Il bullone chiuso male che decide il Mondiale di Formula 1
Quando mancano poco più di una ventina di giri alla fine, più o meno ancora mezz’ora di corsa, dal retro della Lotus inizia ad uscire sempre più denso del fumo biancastro che non lascia presagire nulla di buono. Tre giri dopo questo fumo che Clark vede chiaramente dagli specchietti lo manda ai box. I meccanici scoperchiano il retro della monoposto, che però a sua volta è denso di fumo dell’olio finito sui tubi di scarico, proveniente da un bullone mal serrato. Un trafilaggio perdente come perdente, questo sabato 29 dicembre, è lui che dai box sta osservando a malincuore la restante cavalcata finale dell’amico-rivale. Da lì a poco il tutto si conclude con la vittoria del gran premio sudafricano per Hill, anche se ininfluente a questo punto, ma quel che conta di più è che è lui, british al cento per cento, a regalare alla regina d’Inghilterra il primo Mondiale tutto made in England nella storia della Formula 1.
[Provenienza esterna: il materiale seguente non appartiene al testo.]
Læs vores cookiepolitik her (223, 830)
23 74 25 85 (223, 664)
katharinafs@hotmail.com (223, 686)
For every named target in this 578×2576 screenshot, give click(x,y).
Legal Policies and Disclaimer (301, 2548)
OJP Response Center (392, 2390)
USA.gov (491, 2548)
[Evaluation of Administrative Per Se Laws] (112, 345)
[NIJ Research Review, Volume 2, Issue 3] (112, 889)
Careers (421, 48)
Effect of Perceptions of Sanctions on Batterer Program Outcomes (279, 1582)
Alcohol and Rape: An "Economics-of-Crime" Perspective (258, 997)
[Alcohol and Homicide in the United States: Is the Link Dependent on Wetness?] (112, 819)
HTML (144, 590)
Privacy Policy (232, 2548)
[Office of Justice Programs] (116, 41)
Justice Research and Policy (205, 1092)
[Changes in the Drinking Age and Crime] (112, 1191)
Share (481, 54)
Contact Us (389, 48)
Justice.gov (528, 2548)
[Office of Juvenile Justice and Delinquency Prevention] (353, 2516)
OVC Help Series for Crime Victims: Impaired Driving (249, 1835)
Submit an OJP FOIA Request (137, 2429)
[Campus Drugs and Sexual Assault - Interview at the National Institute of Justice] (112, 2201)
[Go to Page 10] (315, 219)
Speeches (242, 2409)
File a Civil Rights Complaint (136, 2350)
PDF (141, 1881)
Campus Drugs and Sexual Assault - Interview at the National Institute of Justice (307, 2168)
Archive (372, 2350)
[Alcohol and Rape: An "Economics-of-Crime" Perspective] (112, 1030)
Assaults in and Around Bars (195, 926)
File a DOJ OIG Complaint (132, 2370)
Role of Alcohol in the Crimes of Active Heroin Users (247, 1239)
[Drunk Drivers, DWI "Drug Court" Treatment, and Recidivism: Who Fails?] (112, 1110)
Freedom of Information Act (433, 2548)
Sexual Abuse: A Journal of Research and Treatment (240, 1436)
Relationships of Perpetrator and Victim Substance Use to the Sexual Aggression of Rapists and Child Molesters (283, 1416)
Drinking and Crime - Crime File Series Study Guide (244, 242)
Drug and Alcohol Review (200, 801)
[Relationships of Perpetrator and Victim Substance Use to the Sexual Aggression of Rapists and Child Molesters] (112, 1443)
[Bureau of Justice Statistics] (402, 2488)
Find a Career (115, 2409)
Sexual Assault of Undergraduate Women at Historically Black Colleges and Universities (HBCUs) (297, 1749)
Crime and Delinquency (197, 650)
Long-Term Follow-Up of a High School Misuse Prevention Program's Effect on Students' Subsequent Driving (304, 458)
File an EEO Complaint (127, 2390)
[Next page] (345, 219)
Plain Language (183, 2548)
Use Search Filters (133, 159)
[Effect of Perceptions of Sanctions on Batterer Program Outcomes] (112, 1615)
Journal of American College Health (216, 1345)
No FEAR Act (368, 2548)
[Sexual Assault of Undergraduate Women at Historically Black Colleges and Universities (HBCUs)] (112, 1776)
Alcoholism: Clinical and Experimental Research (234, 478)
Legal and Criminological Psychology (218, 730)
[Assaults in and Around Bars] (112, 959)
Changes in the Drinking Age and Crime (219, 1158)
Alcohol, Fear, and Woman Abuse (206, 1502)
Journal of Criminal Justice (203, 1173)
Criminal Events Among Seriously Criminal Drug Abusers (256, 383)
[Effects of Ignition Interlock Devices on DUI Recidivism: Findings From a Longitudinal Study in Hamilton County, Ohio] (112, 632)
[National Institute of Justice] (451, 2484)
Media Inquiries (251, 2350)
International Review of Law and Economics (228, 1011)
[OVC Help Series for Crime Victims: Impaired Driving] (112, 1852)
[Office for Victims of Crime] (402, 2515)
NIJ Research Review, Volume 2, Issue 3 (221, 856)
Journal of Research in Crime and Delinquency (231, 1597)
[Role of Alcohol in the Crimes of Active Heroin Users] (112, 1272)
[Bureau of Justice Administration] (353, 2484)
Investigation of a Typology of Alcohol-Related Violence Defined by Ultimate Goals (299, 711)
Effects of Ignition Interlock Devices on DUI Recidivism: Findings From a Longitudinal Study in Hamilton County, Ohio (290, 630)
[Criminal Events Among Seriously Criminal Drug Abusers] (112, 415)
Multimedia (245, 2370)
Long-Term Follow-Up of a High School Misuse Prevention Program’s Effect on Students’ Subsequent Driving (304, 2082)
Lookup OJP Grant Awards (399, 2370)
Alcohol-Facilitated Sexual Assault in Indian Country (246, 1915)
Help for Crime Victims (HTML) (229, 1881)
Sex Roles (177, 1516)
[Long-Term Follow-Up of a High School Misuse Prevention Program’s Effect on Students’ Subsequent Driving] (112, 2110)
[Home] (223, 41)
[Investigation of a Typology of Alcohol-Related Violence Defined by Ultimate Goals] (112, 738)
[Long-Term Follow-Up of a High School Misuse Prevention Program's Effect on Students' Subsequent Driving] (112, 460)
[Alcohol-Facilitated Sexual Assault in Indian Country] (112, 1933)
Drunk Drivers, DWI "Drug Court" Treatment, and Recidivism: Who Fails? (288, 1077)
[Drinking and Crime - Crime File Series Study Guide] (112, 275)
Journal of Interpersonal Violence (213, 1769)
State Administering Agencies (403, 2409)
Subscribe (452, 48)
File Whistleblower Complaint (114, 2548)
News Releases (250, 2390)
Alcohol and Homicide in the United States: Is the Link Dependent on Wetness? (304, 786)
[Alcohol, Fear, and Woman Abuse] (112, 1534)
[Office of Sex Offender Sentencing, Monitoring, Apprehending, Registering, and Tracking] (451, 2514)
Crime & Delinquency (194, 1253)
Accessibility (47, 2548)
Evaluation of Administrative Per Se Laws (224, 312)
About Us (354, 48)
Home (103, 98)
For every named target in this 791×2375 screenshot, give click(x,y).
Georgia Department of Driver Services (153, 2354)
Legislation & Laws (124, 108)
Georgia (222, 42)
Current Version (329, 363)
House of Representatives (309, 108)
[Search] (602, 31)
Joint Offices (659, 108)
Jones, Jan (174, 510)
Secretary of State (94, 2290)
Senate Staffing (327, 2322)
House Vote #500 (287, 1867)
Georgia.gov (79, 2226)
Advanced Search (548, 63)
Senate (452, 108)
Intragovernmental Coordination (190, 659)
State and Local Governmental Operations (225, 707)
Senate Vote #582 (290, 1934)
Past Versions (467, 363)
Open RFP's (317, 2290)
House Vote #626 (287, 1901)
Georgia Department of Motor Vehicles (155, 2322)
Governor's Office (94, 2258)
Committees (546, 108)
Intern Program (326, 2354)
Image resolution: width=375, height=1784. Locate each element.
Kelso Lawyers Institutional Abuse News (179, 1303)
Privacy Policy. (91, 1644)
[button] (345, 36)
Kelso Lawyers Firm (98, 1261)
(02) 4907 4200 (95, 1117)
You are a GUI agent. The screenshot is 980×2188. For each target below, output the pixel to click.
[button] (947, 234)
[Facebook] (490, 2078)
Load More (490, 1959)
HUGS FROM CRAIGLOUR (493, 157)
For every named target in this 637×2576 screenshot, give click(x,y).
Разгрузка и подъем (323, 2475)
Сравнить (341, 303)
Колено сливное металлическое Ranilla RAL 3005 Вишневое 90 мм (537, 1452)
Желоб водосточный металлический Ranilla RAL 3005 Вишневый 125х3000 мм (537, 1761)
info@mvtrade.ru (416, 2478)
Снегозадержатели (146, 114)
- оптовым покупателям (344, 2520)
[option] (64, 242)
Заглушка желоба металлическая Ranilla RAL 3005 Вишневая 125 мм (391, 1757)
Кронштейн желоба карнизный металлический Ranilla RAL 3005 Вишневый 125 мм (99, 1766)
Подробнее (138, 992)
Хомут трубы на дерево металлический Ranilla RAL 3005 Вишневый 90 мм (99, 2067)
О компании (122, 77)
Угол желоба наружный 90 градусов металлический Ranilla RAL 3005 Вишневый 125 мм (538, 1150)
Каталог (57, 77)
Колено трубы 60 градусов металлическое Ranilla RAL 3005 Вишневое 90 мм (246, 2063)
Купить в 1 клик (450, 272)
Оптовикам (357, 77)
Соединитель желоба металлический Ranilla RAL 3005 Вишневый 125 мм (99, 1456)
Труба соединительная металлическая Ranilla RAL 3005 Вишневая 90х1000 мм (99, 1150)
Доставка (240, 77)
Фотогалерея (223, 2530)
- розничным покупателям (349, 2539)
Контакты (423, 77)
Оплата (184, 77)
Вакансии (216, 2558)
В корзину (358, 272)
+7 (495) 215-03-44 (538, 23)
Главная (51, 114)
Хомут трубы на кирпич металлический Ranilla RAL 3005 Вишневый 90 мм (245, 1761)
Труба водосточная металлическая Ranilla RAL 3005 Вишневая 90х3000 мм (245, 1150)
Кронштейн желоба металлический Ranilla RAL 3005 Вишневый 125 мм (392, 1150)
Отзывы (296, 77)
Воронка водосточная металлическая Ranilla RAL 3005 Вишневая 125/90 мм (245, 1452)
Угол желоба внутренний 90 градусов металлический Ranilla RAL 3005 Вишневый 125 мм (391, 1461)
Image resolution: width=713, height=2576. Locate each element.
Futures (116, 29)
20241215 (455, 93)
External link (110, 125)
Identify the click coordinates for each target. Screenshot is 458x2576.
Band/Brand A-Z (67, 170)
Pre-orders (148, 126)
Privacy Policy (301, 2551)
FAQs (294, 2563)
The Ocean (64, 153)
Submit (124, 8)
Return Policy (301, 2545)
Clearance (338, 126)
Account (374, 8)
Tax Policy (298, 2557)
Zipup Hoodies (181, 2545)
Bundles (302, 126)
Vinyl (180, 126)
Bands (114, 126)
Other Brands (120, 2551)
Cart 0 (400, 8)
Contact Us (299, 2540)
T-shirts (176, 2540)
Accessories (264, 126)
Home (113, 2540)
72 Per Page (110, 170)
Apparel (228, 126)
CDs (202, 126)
Il giorno dopo, ultima domenica di questo 1962, mentre il neo Campione del mondo s’imbarca dalla calda e assolata Città del Capo con destinazione Nuova Zelanda, a migliaia di chilometri più a nord, nel clima gelido e nevoso di Buckingham Palace, un maggiordomo offre su un vassoio alla Sovrana d’Inghilterra i giornali che riportano in copertina il volto raggiante di un suo suddito. «Si chiama Graham Hill – gli conferma l’uomo della servitù – e ieri ha sconfitto uno scozzese». Non è dato a sapere qual è stata la reazione della regina.